Generated by GPT-5-mini| College of Healthcare Information Management Executives | |
|---|---|
| Name | College of Healthcare Information Management Executives |
| Abbreviation | CHIME |
| Formation | 1992 |
| Type | Professional association |
| Headquarters | Ann Arbor, Michigan |
| Region served | United States, International |
| Membership | Healthcare CIOs, CISOs, digital health leaders |
| Leader title | President & CEO |
College of Healthcare Information Management Executives
The College of Healthcare Information Management Executives is a professional association serving senior information and digital health leaders in hospitals and health systems. Founded in the early 1990s, the organization connects chief information officers, chief digital officers, and chief information security officers with peers, vendors, and policymakers. It operates across North America and engages with international institutions, academic centers, technology vendors, and standards bodies to advance health IT leadership.

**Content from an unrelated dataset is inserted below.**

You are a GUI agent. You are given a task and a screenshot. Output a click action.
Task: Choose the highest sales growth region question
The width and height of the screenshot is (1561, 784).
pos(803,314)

The organization emerged in the aftermath of rapid Health Level Seven International adoption and amid debates involving Centers for Medicare & Medicaid Services, Joint Commission, American Hospital Association, and executives from institutions such as Mayo Clinic, Cleveland Clinic, Johns Hopkins Hospital, Massachusetts General Hospital, and Kaiser Permanente. Early convenings included leaders from University of California, San Francisco, NewYork-Presbyterian Hospital, Brigham and Women's Hospital, Duke University Hospital, and Stanford Health Care, while interacting with vendors like Cerner, Epic Systems Corporation, Allscripts, McKesson Corporation, and Siemens Healthineers. Influential policy moments linked the organization to national initiatives led by Office of the National Coordinator for Health Information Technology, Department of Veterans Affairs, Centers for Disease Control and Prevention, and collaborations with American Medical Association, Health Information and Management Systems Society, and regional associations such as HIMSS chapters.
The stated mission aligns with leadership development and strategic adoption of interoperability standards promoted by HL7, Integrating the Healthcare Enterprise, and consortia involving National Institutes of Health, Food and Drug Administration, World Health Organization, and academic partners like Harvard Medical School, Yale School of Medicine, Columbia University Irving Medical Center, University of Pennsylvania Health System, and University of Michigan Health. Membership comprises chief information officers from hospitals and systems including Providence Health & Services, Ascension (healthcare), HCA Healthcare, Sutter Health, Intermountain Healthcare, and international participants from organizations such as NHS England, Health Canada, and Australian Digital Health Agency. The college engages executives from specialty systems like Children's Hospital of Philadelphia, St. Jude Children's Research Hospital, Memorial Sloan Kettering Cancer Center, and community systems including CommonSpirit Health and AdventHealth.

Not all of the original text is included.